2500 years ago Plato stated “all learning has an emotional base”. Not bad for someone who had no neurological research to back him up. Recent research certainly establishes that emotions are a key component of effective learning. And learning and leadership go hand-in-hand.
I would add my changes to that quote as “all stellar leadership has an emotional base”.
There seems to exist a bias against emotion from many leaders. Being ’emotional’ is a pejorative. They want pure empericism. Numbers…data…metrics. And they are absolutely correct with their results-driven approach, with some caveats….
Do you remember that presentation you were in at that pre-Covid conference? That presentation filled with Powerpoint slides crammed with vital data that you couldn’t read? Do you remember walking out of that saying “YES!!!!…I am going to act on that!!…..probably not.
I participated in a medical conference about eighteen months ago. I gave one of the first presentations, and then stayed to learn throughout the rest of the day. I did learn quite a bit about the medical procedures pertinent to the specialty. But what I really learned was how people reacted to the presentations.
I don’t want to sound critical, but I really doubt that many of the participants today can remember what was said. Why? Because eyes were glazed over. Texting was rampant. Figetting was everywhere. The presenters had a monitor where they could see their slides….and they read them…and they read them.

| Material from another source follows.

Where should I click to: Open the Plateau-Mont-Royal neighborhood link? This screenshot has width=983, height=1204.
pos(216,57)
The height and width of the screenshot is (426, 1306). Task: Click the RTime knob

And then, in the middle of the conference, a presenter stood and enthusiastically began his presentation. He talked about a program he led that involved first responders as part of the emergency treatment portion of the specialty. Anyone walking away from his presentation could have replicated what he had created. And they could probably remember it today also.
Why? He had emotion. It was enthusiasm. He shared pictures. He created an environment of buy-in. He showed interviews. And yes, he showed metrics. Door-to-needle times had dropped significantly. Quality measures had improved. Patient satisfaction had improved…who wouldn’t want to be on that medical team?
Did his “emotion” detract from his data? Quite the opposite. By the time he got to his data, there were few people who did not have their full attention on him, taking notes, and asking questions.
If that sounds to fluffy, I would refer you to an excellent book I am currently reading, Leadership at Scale, produced by McKinsey and Company.
Using the massive McKinsey research capabilities, they are able to analyze and delve into themes that not only have qualitative value, but can be substantiated quantitatively.
I read this morning from chapter five in the book. The points noted above are carefully documented with thirty-four references for points noted in the twenty-seven page chapter.
So, in conclusion, in the words of John Maxwell, “leaders are learners”. I would add, leaders are teachers. And ‘students’, those you lead, learn best, when connecting emotion is part of the learning environment.